Saturday, November 16, 2013

Happy Thanksgiving!



Happy Thanksgiving!


Happy Thanksgiving!  Who are you thankful for this year? Spouses, family and friends traditionally head the list of most folks. But there is one more person for whom we should all give thanks.

Sarah Hale was a housewife in the nineteenth century when women were considered “chattel” in a marriage. Chattel is property, the same as a horse, a house or a piece of furniture.  Women (and children) had very few rights and were considered second-class citizens.  Most could not vote, own property or decide the fate of their own children. 

Sarah had grown up on a small farm in New Hampshire. Her father was a disabled veteran of the Revolutionary War. She taught school to help out. One day, a lamb followed one of her students to school. She wrote a poem about it called “Mary Had a Little Lamb.” 

Sarah’s marriage was very happy, but her husband died young and she was left with five small children.  She took a job making hats to support her family and continued to write poetry and stories at night. She became the editor of a new magazine for women and published articles and stories by Edgar Allan Poe, Nathaniel Hawthorne, Harriet Beecher Stowe and Charles Dickens.
 
All this should have been enough for any one woman, but Sarah was not satisfied with the world. Every month in her magazine she wrote editorials advocating education for girls, colleges for women, female doctors and for safe working conditions for all women. She despised slavery but was not allowed to write politically in her magazine.

That didn’t stop Sarah from getting things done. She took to heart the old adage that “the pen is mightier than the sword.” She published her articles and she wrote letters, thousands of them. When Sarah fixed on an issue, she picked up her pen and started writing to anyone she thought would be able to help. 

Sarah really loved Thanksgiving. It was an annual holiday in New Hampshire and the northeastern United States, patterned after the first thanksgiving celebration of the pilgrims. But it wasn’t a holiday in all the states and Sarah thought it should be. So she picked up her pen.

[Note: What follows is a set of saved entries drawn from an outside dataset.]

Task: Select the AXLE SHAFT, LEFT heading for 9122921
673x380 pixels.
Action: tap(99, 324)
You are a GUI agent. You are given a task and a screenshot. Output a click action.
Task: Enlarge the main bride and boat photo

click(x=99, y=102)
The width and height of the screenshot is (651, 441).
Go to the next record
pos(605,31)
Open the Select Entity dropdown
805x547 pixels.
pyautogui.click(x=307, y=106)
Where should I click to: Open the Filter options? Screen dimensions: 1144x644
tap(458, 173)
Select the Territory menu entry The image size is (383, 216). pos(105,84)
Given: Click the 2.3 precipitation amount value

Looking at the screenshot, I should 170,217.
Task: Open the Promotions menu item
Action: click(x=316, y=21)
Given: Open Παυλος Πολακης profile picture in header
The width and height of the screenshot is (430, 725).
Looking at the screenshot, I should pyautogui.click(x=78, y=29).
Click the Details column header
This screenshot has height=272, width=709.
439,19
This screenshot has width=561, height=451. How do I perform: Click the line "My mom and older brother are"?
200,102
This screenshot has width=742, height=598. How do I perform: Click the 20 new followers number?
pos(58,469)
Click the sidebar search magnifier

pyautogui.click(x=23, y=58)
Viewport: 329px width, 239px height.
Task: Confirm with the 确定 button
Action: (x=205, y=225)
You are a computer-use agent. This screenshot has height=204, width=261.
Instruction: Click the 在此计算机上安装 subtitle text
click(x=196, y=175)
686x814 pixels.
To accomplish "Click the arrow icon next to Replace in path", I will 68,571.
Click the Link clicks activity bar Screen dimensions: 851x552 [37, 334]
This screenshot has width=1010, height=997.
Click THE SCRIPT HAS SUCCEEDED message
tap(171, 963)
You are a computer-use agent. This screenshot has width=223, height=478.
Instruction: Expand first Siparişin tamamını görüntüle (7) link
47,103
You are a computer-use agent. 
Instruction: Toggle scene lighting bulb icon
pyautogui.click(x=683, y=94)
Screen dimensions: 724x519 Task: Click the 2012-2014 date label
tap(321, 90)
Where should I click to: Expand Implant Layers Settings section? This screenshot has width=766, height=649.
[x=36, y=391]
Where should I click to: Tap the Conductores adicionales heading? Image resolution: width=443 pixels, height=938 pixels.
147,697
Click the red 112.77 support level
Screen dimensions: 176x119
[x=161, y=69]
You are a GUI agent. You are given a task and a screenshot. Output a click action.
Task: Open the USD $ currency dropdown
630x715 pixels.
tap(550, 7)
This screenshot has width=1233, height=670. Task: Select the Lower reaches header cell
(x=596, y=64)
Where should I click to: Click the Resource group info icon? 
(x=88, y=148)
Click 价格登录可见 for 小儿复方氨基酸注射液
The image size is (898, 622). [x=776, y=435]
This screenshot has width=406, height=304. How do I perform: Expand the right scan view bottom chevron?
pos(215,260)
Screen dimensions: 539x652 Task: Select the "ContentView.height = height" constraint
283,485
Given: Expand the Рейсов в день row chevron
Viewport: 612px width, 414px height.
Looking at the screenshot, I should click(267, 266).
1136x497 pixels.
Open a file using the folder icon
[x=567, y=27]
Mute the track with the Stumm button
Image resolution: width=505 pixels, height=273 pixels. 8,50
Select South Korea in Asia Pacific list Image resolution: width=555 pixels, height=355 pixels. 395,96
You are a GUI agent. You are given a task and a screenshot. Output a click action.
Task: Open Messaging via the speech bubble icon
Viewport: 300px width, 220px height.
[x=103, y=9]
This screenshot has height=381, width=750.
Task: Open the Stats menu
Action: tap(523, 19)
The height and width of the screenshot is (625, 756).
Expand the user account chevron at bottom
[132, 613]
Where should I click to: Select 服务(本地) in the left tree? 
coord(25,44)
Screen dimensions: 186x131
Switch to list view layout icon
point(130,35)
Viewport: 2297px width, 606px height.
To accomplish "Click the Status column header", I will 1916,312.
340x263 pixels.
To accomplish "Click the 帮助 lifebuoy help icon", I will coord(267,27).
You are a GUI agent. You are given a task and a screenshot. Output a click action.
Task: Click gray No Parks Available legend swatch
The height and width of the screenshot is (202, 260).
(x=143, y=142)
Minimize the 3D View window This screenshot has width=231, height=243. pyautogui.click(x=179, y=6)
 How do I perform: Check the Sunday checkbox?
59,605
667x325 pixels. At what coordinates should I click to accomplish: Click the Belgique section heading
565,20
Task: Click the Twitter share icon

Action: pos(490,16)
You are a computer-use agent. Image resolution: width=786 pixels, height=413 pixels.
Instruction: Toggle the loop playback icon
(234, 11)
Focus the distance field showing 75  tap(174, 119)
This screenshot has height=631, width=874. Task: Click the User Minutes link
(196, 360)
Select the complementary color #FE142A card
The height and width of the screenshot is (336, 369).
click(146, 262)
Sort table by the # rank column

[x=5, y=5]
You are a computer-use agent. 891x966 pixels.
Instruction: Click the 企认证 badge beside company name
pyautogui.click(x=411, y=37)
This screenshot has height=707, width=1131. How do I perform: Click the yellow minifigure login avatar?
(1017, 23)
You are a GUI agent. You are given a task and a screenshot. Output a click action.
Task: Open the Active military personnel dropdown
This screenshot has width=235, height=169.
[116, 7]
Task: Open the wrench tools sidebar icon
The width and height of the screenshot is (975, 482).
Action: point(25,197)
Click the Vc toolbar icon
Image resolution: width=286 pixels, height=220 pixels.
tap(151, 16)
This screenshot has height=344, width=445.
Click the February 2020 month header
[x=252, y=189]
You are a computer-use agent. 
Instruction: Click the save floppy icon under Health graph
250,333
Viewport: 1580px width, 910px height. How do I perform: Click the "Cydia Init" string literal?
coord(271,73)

She started writing regularly to politicians throughout the states. She asked the readers of her magazine to write too, and housewives all over the country responded. They were pretty successful too. One by one, states began to declare a Thanksgiving holiday. But Sarah wasn’t satisfied. She wanted it to be a national holiday when everyone in the entire country would, on the same day, paused to give thanks.
So she wrote to the president, President Zachary Taylor to be precise. He said no. She waited and wrote to the next president, Millard Fillmore. Again, the answer was negative. So she wrote to Presidents Franklin Pierce and James Buchanan in turn. Wouldn’t it be wonderful if everyone stopped on the fourth Thursday in November to give thanks? No luck.
         
Then came the Civil War. The country was torn apart. Sarah wrote to the man trying to pull it together.  And finally, on October 3, 1863, Abraham Lincoln declared the fourth Thursday of November to be a national day of thanksgiving.

With a strong will and a ready pen, Sarah Hale helped establish a beloved holiday. One person can change the world, a lesson for us all. So this holiday, after you pick up that turkey leg, pick up your pen and write a letter about something you care about. Send it to someone who can help and then sit back and give thanks.

Historic Details from Thank you, Sarah by Laurie Halse Anderson.